De lo anterior se colige que el vicio de falso supuesto está referido al análisis de la prueba en sí, lo cual no  sucede en el caso planteado, en el que me señala la procedencia de un falso supuesto en razón de que el juzgador consideró la existencia de impugnación de una prueba, lo cual es un asunto que atañe a una actuación de parte en el proceso, y lejos de un error de percepción de la prueba, está referido a su incorporación al juicio y su control y contradicción, lo cual está directamente vinculado con otras infracciones distintas a la delatada.

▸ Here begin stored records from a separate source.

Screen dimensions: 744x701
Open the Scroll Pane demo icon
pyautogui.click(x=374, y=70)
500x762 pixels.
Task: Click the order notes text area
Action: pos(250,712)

En tanto que el artículo 429 del Código de Procedimiento Civil, delatado como infringido por el formalizante, y mencionado por la mayoría sentenciadora para acusar la existencia del vicio de falso supuesto, regula el  establecimiento de la prueba, y establece expresamente la manera en que pueden ser incorporados al juicio los documentos públicos y privados reconocidos o tenidos legalmente como reconocidos, y con respecto, a ello se ha establecido de manera reiterada que la infracción de las normas que regulan el establecimiento de una prueba, tiene lugar, cuando el juez infringe las normas que regulan la forma, en la cual debe ser incorporada una prueba al proceso, es decir, debe cumplirse el modo, tiempo y lugar para que la prueba sea eficaz, o puede ocurrir que el juez niegue la apreciación de una prueba que fue oportunamente incorporada, por haber interpretado alguna regla expresa para su establecimiento, que fue lo realmente sucedido en el sub iudice.

En tal sentido, si la mayoría sentenciadora debió resolver la denuncia como una infracción de normas que regula el establecimiento de la prueba, analizando la existencia de la infracción y su influencia en el dispositivo del fallo; no declarar un falso supuesto.